Who: James Collette (guitar, vocals), Kevin Hoffman (bass), Rob Iggulden (drums), Karen Moore (keyboard, vocals), Morganfield Riley (guitar, vocals).
For fans of: Black Mountain, Frog Eyes, Sunset Rubdown.
Sounds like: The bizarro love child of Jeff Mangum and Jello Biafra flushed down a dark rabbit hole.
Typically, the formation of a band precedes the first record it makes. But little about Câlisse is typical.
Its inception began in October 2014, with James Collette gathering a few friends to cover the beloved 1998 Neutral Milk Hotel album In the Aeroplane Over the Sea in its entirety. From there, he began planning his ideal album in his head, even booking studio time for a batch of songs he'd written and reaching out to high-profile musicians in Portland as potential producers. As his appointment drew closer, he struggled to get anyone to commit to the gig on such short notice and felt the increasing need to recruit other musicians to help flesh out the strange sounds he was planning. In a last-minute whirlwind, Collette finally formed a backing band of sorts.
"Karen [Moore] and I had been roommates years earlier," he says. "Kevin [Hoffman] had just moved back from New Orleans, and I just kept texting him over and over. Rob [Iggulden] I'd known for a few weeks. He had a Wilco shirt, and I said, 'You play music? You wanna play on a record?'"

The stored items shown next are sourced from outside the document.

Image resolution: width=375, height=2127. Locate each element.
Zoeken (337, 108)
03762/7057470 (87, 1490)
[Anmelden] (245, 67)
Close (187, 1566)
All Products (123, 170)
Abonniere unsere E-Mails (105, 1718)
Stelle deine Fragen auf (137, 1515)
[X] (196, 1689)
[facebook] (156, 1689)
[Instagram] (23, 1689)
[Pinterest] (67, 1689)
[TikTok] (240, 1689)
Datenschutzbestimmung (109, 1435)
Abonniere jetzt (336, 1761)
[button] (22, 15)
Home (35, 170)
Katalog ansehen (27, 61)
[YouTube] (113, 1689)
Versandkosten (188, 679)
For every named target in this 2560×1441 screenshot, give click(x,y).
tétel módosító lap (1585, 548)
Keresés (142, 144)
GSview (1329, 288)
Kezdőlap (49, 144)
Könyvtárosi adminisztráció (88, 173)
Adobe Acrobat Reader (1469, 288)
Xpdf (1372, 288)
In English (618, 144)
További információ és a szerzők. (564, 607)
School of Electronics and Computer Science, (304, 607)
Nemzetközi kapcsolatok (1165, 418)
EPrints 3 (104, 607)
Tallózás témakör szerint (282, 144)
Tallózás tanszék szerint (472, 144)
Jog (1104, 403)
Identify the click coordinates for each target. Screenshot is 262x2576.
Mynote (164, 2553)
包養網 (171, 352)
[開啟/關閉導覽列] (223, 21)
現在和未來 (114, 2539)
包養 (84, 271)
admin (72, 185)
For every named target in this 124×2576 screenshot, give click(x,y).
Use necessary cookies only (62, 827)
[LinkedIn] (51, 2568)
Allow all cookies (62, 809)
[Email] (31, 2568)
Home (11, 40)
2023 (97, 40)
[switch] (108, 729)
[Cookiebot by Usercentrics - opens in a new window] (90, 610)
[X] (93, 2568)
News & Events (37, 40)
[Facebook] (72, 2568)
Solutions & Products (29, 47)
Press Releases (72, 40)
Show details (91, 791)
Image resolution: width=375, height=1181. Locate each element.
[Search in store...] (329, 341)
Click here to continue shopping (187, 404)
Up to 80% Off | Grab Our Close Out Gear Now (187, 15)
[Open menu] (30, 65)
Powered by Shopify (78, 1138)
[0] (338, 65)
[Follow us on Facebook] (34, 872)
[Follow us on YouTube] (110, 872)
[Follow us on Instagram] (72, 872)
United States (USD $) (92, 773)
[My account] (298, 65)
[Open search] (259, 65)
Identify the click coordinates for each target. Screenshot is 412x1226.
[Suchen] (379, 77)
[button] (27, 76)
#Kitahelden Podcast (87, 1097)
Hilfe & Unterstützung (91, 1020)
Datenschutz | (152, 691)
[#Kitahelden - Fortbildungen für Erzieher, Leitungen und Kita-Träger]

Production duties eventually fell to Morganfield Riley (who now plays guitar and sings in the band full-time) and Jason Driver, who owns Fur Vault PDX Recording Studio in Southeast Portland, where Collette's album, Farewell, Blacksheep, was recorded last March. The songs have a bipolar edge executed so precisely it's hard to imagine the musicians were all barely more than strangers. Collette employs a playful, elastic tweak to some of his phrasing that's reminiscent of Frog Eyes' Carey Mercer, and his vocal melodies are interlocked with unexpected instrumental bursts of brass or low-end boom that negate any sort of expectation. For a band that came out of a tribute to Neutral Milk Hotel, it retains the bombast of "Holland, 1945" but shoved through a dirtier lens—as if The Diary of Anne Frank were illustrated by Aubrey Beardsley.
Since the recording, Câlisse has undergone some minor lineup changes as members started families or moved away, but the current roster is in a place where everyone is still fully dedicated. With a full year having passed between the record being made and then released, Câlisse has already tweaked the live performance of the songs and integrated several new ones, which will appear on its forthcoming sophomore effort, planned for release later this year. What began as one man's project has now taken on communal aspects.
"The dynamics have changed," Riley says. "With the first record, a lot of the songs were fleshed out on acoustic and adapted for a band, and they were James' songs. Now, there are songs that other people are bringing in. Even if a song is somewhat structured when it comes into the studio, it undergoes a treatment and changes to something else. It's become a lot less tentative."
SEE IT: Câlisse plays the World Famous Kenton Club, 2025 N Kilpatrick St., with Small Million, Christopher Bock and DJ Extra Gold, on Wednesday, April 20. 9 pm. Free. 21+.